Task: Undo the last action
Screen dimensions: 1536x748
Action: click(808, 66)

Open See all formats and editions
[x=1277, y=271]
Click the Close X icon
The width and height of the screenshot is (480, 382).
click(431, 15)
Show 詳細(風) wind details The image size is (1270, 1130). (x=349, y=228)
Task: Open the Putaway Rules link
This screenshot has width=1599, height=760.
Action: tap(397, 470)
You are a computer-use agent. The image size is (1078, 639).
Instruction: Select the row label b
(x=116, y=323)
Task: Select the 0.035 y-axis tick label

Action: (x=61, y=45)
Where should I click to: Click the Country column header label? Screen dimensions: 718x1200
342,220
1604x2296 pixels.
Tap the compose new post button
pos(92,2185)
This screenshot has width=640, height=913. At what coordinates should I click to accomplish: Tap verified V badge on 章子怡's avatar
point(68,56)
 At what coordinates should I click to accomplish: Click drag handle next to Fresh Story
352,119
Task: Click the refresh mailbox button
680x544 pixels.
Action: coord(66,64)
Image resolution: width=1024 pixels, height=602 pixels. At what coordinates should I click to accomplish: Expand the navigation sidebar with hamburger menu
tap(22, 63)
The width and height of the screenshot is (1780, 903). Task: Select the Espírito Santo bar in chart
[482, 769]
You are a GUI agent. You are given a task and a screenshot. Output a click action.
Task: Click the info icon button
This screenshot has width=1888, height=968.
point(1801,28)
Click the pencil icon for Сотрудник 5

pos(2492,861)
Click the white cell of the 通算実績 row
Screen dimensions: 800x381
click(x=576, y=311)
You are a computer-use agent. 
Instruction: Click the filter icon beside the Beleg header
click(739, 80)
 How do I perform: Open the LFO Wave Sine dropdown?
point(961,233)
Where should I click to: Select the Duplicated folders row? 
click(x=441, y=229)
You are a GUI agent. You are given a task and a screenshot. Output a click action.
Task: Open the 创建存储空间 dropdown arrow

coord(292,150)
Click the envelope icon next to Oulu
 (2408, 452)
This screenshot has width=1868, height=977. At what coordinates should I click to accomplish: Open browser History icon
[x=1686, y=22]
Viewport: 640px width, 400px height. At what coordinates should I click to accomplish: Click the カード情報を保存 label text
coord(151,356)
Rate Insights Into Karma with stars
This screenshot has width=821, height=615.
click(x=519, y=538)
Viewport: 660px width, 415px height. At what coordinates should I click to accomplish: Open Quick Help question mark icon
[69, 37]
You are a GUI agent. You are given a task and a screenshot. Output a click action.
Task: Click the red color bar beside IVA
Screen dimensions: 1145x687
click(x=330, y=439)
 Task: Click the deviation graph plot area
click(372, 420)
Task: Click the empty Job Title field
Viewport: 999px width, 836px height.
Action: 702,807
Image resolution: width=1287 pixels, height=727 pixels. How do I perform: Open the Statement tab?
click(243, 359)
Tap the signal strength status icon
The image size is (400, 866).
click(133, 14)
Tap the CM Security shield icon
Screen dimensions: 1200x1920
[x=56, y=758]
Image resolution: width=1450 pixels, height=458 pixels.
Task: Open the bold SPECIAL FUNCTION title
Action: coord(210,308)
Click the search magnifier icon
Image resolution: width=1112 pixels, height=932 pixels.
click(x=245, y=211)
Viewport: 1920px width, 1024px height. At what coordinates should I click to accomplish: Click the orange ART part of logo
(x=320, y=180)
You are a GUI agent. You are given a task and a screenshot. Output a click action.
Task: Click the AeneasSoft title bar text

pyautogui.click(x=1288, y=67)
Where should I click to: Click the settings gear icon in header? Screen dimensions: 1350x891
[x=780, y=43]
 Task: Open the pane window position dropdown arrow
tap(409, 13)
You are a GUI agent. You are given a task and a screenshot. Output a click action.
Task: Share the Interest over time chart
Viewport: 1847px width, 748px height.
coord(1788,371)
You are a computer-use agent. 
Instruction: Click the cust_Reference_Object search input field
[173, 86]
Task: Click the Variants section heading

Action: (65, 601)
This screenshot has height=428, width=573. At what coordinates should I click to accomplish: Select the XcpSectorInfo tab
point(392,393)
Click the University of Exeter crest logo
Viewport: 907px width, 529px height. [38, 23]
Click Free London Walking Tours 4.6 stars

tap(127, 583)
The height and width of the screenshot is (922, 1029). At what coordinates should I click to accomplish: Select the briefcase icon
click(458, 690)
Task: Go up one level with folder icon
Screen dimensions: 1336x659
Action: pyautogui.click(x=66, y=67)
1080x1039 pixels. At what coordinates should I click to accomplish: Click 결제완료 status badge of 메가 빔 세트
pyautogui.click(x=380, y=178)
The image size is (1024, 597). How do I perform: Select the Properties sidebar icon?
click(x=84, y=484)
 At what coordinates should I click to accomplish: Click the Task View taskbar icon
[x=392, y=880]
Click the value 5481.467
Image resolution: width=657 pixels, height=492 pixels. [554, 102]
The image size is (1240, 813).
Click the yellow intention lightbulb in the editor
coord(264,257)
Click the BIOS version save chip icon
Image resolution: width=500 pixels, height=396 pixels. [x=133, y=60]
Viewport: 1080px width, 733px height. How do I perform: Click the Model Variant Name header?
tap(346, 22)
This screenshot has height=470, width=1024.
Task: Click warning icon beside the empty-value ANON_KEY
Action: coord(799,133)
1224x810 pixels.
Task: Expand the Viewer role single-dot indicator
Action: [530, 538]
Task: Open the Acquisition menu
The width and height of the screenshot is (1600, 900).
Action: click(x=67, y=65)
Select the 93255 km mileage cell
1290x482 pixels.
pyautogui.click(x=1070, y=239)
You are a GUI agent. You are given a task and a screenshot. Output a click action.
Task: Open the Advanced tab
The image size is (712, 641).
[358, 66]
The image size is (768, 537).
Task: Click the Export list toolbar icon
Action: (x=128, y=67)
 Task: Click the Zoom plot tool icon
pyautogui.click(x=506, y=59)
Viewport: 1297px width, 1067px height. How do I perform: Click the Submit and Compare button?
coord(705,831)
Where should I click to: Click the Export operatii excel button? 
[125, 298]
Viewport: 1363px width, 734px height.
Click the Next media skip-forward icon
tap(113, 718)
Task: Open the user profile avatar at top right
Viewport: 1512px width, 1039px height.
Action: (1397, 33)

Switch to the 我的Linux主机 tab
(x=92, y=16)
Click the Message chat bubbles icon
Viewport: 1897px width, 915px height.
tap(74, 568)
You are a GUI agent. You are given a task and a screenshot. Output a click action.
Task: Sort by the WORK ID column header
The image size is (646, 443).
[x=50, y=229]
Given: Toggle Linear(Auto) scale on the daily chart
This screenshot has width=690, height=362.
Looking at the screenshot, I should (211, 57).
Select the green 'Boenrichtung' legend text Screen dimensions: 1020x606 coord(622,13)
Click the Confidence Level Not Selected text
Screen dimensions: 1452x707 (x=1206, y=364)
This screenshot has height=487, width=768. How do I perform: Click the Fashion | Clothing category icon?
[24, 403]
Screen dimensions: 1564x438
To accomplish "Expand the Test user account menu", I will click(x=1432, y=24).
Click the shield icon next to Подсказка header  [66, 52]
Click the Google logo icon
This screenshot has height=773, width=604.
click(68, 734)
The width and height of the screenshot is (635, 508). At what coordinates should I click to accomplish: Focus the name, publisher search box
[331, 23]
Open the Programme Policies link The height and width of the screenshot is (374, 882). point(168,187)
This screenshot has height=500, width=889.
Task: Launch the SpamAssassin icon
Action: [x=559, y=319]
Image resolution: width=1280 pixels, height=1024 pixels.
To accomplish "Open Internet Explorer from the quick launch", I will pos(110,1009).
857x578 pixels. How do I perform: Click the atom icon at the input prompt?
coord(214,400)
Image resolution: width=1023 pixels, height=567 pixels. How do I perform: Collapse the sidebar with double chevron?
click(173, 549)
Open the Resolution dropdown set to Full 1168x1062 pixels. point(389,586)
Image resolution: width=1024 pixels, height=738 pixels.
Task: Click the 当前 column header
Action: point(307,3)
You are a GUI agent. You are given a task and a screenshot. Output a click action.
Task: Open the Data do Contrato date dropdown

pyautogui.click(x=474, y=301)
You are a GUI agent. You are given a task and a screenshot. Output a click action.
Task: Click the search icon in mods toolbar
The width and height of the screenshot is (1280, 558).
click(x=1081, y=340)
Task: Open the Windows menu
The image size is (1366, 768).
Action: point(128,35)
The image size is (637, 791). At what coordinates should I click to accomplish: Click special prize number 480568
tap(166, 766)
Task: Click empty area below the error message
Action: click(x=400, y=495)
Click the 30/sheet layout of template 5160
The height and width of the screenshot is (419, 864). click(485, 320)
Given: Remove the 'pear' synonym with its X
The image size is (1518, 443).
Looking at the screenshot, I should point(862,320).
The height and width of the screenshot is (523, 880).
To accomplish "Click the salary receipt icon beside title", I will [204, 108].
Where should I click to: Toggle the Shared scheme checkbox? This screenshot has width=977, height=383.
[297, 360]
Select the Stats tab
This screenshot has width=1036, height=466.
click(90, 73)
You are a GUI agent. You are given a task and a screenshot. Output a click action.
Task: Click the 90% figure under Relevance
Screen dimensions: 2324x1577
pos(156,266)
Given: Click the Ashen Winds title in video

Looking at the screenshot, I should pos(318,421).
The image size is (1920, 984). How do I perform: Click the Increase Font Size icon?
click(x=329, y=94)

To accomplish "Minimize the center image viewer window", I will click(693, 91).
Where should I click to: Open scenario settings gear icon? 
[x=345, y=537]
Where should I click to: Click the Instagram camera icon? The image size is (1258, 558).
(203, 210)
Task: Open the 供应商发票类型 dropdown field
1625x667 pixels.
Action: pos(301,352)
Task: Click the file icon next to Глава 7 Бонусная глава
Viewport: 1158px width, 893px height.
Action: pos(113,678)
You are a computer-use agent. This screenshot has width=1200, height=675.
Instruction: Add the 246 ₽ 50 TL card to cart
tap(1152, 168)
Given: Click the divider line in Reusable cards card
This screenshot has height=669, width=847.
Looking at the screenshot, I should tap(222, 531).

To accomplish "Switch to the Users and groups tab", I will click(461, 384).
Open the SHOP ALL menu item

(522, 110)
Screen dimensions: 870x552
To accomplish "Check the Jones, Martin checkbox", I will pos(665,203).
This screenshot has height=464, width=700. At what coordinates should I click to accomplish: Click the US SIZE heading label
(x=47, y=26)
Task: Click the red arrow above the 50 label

- _THE PROBLEM_
Copy out the lines above that hold the string "computer".

- _EXERCISE SOLUTION_
You are a computer-use agent. The image size is (1078, 639).
You are a computer-use agent. 
You are a computer-use agent. 
You are a computer-use agent. This screenshot has width=1200, height=675.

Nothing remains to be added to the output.